Improving biomarkers of metastasis in colorectal and breast cancer patients through perioperative blockade of inflammatory-stress responses in two phase-II clinical trials

Introduction: Excess release of prostaglandins and/or catecholamines was suggested to mediate pro-metastatic effects of stress and surgery. In our previous work in six tumor models we showed that a perioperative combined blockade of prostaglandins and catecholamines improves postoperative resistance to tumor metastasis and/or overall long-term survival rates.

Material and method: Here, in two recent biomarker clinical trials (randomized and placebo-controlled) in colorectal (CRC, n=34) and in breast cancer patients (BC, n=38), we tested the combined perioperative use of the COX2-inhibitor, etodolac, and the β-blocker, propranolol, scheduled for 20 perioperative days, starting 5 days before surgery. Excised tumor tissue was subjected to histological analyses, whole genome mRNA profiling, and transcriptional control pathways analyses. In BC patients, repeated blood samples were assessed for cytokine levels and immune indices.

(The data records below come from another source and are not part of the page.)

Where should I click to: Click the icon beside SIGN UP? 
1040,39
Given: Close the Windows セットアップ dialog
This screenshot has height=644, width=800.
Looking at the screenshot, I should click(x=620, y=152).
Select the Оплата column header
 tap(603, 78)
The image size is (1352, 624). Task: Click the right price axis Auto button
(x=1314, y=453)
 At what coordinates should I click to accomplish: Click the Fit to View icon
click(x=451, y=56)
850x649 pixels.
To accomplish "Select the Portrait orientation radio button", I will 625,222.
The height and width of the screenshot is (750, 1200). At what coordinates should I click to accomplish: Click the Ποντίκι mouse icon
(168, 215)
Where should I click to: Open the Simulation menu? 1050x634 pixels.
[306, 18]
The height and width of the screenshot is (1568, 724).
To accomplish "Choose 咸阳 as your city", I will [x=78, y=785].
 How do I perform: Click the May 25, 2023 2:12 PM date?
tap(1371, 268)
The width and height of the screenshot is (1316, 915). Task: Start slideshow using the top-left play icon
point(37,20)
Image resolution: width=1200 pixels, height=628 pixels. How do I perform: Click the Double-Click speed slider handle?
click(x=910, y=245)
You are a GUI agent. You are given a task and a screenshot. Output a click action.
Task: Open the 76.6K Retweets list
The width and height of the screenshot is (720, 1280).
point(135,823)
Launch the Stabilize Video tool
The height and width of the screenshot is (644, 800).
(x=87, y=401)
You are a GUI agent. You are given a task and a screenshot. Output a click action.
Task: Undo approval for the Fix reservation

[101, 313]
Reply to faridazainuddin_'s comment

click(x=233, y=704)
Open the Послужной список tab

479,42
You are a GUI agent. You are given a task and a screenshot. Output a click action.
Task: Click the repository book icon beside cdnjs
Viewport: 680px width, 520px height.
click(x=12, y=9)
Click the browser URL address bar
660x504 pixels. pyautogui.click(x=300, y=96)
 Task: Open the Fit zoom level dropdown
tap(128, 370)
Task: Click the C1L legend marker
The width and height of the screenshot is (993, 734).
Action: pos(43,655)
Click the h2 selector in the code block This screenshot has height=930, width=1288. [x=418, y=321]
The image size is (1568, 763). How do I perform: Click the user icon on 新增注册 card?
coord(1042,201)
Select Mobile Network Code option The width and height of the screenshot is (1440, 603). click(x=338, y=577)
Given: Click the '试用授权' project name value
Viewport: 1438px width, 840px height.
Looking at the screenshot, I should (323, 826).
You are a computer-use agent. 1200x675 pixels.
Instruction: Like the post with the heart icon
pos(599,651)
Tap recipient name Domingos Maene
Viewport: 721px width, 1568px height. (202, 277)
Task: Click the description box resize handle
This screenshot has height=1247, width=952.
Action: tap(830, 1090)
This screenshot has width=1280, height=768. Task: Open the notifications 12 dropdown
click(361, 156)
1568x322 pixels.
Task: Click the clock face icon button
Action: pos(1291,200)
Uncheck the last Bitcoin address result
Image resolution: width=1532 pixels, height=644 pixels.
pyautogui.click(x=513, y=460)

Results and discussion: In both studies, (i) drugs were well tolerated and (ii) whole genome mRNA profiling of excised tumors showed decreased epithelial-to-mesenchymal transition (EMT); down-regulation of the transcriptional activity of CREB, NFkB, GATA family, and STAT3; reduced presence of tumor-associated monocytes; and increased presence of NK cells (CRC) and B cells (BC). In blood samples of BC patients, treatment reduced serum IL-6 and CRP levels (starting before surgery) without affecting anti-inflammatory soluble factors (cortisol and IL-10), improved cytotoxicity markers in NK cells, and enhanced induced production of IFNγ and IL-12. The tumor proliferation marker Ki67 was tested and significantly reduced by drug treatment in BC patients; and in CRC patients three-year follow-up showed large but statistically insignificant improvement in disease free survival (DFS) (1/15 vs 5/19, treated vs placebo groups), suggesting the long-term safety and efficacy of the paradigm. Overall, these findings suggest a metastatic-reducing impact of this novel treatment, which should be tested in larger clinical trials.

Conclusion: Such an inflammatory-stress-reducing approach may enable us to exploit the critical perioperative period to reduce cancer recurrence, potentially leading to improved long-term survival rates.